Required work =>
Rewrite the part of the records that opens with the line containing "Screen dimensions: 1693x707" and closes with the line containing "pyautogui.click(x=898, y=323)", swapping "trade marker" for "entry marker" and changing nothing else. Give only those lines, and omit the pictures.

Excerpted data =>
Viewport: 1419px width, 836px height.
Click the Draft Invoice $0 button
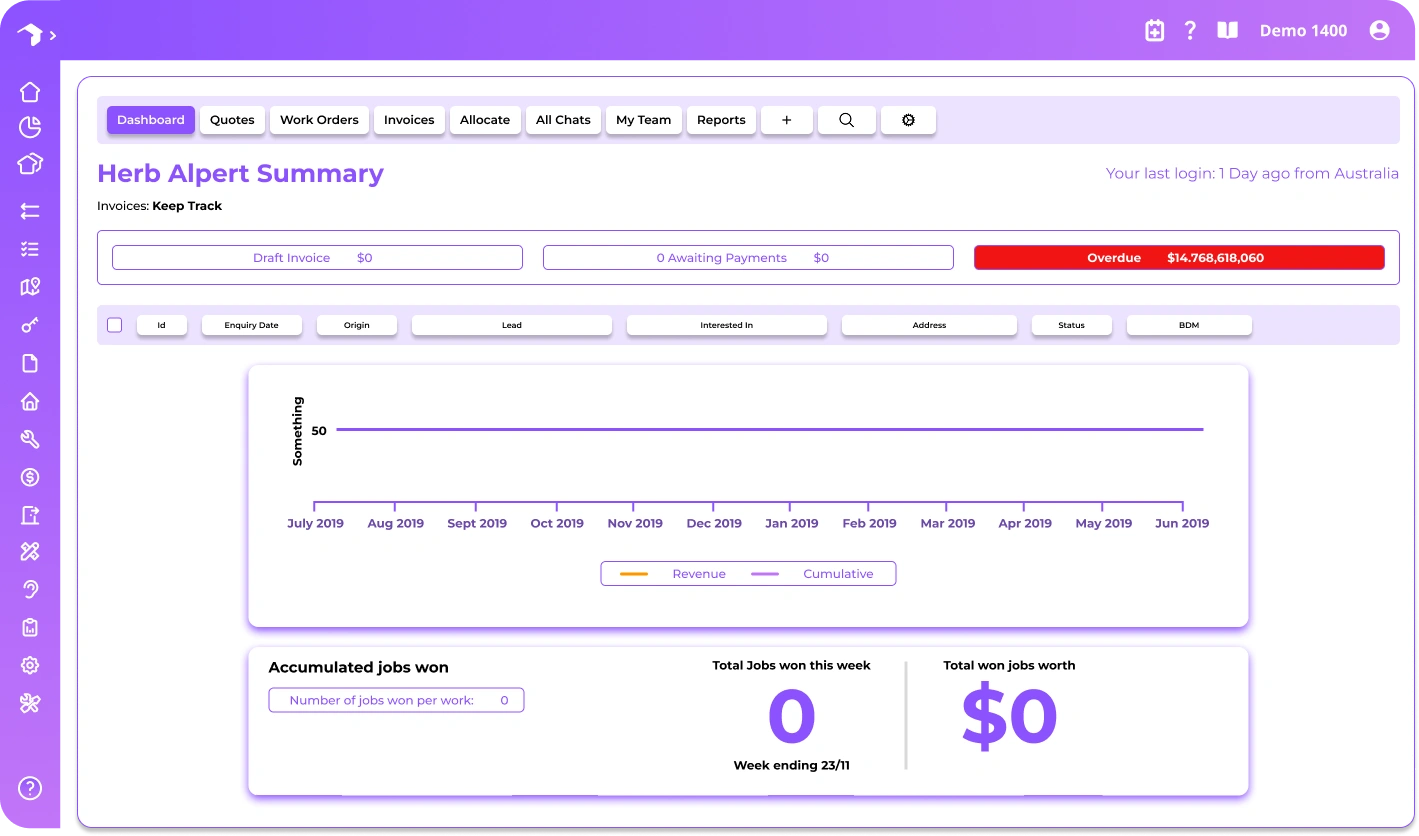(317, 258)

...

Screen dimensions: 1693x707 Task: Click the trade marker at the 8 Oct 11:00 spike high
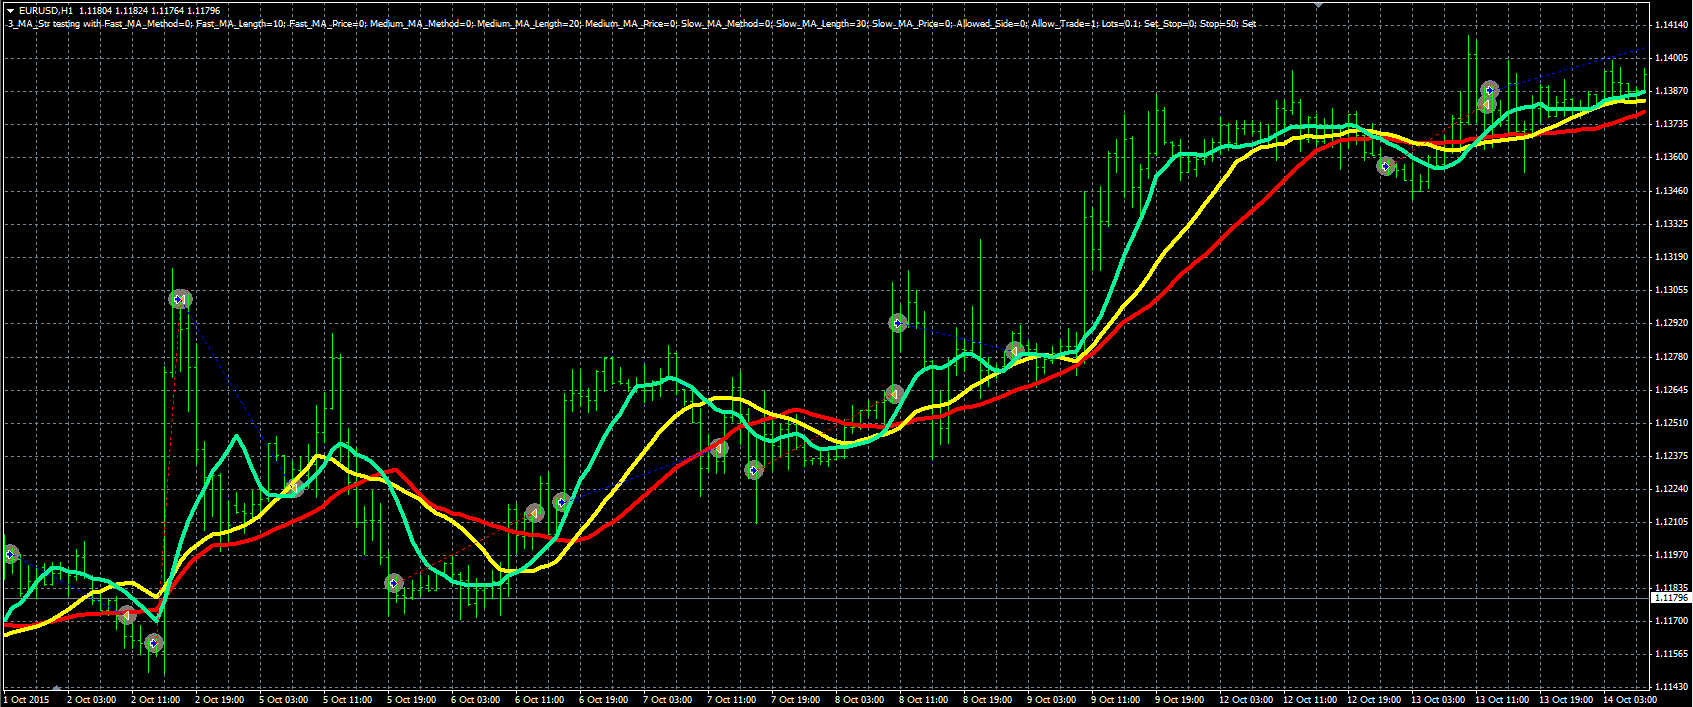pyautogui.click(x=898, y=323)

Result =>
Screen dimensions: 1693x707 Task: Click the entry marker at the 8 Oct 11:00 spike high
pyautogui.click(x=898, y=323)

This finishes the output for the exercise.